start Extract

The Alberta Court of Queen’s Bench has recently issued yet
another Contract A/Contract B decision, but this one has an
interesting twist to it. In Elan Construction Limited v. South Fish
Creek Recreational Association (2015 ABQB 330), the Court
confirmed, if not strengthened, what we already knew about the
bidding process – that the Owner must evaluate all bids fairly,
consistently and in accordance with the stated evaluation criteria
and the reasonable expectations of bidders, and that exclusion
clauses will not save the Owner when they have clearly departed
from these obligations. However, despite successfully showing
that the Owner breached these obligations for Contract A, the
Contractor in this case learned that sometimes a win is not
always a win.
What happened?
In 2010, South Fish Creek Recreational Association (“Fish
Creek”), a collective group of non-profit sports and community
associations, decided to move forward with a project to add 2
additional ice surfaces and a multi-purpose room to an existing
recreation facility. The budget was approximately $19 million, and
the Consultant (Quinn Young Architects) prepared an Invitation
to Bid and Instructions to Bidders for the project. Only pre-qualified
bidders were invited to bid, which included, among others,
Elan Construction Limited (“Elan”) and Chandos Construction
Ltd. (“Chandos”).
To alleviate Fish Creek’s concerns about roping itself into a
project using a contractor with a shoddy reputation, the Consultant
outlined four criteria in the Instructions that would form the
basis of the bid evaluation: price, completion date, experience
and references. Each category was assigned a specific number of
points for evaluation purposes.
Ultimately, the project was awarded to Chandos, and Elan
voiced its protest, claiming that the project was awarded based
on criteria not disclosed in this evaluation matrix. As a result,
Fish Creek found themselves heading to the courthouse for an
alleged breach of Contract A.

end Extract
start Data records

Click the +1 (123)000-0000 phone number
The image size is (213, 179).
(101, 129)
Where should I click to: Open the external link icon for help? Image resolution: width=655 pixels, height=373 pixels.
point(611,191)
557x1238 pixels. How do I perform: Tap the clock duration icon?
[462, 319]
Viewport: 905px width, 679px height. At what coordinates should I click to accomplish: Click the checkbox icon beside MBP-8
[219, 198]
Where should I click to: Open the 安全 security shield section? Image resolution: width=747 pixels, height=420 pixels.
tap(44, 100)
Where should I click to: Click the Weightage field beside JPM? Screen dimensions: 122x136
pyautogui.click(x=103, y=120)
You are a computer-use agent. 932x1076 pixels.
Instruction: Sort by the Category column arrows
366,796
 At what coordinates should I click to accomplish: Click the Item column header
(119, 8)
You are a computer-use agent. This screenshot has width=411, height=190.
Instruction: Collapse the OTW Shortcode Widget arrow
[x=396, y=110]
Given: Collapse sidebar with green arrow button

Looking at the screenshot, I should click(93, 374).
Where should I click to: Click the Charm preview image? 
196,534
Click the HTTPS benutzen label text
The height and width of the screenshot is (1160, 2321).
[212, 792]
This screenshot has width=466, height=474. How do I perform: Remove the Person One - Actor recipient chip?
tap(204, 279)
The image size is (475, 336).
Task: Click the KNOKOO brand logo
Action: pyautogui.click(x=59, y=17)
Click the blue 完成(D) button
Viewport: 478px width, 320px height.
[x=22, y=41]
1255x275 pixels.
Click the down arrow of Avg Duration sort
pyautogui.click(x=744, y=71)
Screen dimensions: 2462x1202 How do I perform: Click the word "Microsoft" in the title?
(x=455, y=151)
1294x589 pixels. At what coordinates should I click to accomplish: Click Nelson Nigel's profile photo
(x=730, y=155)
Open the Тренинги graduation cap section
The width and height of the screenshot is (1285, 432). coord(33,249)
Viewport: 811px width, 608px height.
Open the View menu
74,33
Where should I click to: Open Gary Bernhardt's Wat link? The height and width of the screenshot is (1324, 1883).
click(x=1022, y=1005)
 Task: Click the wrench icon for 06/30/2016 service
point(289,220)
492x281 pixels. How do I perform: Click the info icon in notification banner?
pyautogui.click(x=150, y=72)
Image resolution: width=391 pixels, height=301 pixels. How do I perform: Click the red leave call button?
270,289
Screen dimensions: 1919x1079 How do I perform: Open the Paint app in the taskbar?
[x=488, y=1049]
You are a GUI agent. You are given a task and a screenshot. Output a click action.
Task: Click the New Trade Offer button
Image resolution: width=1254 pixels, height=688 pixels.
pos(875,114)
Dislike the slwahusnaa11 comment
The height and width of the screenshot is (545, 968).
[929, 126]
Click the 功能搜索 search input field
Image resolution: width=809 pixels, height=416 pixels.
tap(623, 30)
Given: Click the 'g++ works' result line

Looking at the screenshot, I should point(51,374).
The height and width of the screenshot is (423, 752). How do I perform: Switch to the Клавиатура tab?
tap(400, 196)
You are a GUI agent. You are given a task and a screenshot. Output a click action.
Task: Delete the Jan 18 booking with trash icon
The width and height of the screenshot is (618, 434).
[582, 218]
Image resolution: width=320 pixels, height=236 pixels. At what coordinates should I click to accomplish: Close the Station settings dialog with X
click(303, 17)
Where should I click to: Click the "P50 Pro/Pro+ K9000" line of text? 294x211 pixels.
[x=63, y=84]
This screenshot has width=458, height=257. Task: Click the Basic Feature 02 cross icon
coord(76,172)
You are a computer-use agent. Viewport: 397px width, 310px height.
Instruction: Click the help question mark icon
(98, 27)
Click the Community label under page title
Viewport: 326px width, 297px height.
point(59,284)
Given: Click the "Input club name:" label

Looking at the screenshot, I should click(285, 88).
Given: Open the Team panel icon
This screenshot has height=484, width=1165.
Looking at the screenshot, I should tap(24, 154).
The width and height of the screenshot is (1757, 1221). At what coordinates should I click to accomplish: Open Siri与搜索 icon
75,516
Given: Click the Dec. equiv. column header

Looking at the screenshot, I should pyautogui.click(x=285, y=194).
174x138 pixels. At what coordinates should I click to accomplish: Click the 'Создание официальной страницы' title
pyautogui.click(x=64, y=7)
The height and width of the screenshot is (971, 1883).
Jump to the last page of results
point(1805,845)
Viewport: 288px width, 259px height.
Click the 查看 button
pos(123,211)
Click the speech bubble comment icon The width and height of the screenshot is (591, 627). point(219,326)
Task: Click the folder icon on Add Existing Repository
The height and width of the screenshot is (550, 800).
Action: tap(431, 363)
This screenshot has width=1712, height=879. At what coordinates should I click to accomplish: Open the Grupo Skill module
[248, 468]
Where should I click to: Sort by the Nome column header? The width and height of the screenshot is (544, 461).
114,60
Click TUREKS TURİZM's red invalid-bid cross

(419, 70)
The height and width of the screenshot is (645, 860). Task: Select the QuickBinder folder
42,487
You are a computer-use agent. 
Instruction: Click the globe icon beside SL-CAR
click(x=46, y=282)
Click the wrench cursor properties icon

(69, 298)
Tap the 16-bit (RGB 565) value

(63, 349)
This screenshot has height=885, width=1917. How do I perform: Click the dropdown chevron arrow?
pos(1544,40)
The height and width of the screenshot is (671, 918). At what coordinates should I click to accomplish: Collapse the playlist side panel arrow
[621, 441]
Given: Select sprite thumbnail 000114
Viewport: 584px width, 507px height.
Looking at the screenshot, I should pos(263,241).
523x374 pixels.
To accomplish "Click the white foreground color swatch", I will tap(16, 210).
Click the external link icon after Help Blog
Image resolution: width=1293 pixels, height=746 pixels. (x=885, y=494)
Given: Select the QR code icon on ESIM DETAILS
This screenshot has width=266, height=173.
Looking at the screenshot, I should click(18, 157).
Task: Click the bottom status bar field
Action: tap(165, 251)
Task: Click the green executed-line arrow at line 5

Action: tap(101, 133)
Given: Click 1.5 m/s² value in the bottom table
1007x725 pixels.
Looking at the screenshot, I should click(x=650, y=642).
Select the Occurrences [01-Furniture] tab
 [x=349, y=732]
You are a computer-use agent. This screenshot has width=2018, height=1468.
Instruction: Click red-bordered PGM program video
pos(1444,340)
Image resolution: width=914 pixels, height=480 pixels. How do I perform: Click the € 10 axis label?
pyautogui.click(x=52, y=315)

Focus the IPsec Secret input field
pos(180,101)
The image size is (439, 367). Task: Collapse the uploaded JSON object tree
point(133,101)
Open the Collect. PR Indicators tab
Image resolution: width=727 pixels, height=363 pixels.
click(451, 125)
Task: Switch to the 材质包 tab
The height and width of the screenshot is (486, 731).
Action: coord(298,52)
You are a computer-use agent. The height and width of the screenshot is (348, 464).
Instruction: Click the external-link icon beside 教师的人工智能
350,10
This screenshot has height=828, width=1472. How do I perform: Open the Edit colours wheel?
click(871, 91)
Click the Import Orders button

end Data records

## Direction
Transcribe the Elan Construction case summary between "To alleviate Fish" and "for evaluation purposes.", inclusive. The material shown here was taken from a separate source.

## Answer to the task
To alleviate Fish Creek’s concerns about roping itself into a
project using a contractor with a shoddy reputation, the Consultant
outlined four criteria in the Instructions that would form the
basis of the bid evaluation: price, completion date, experience
and references. Each category was assigned a specific number of
points for evaluation purposes.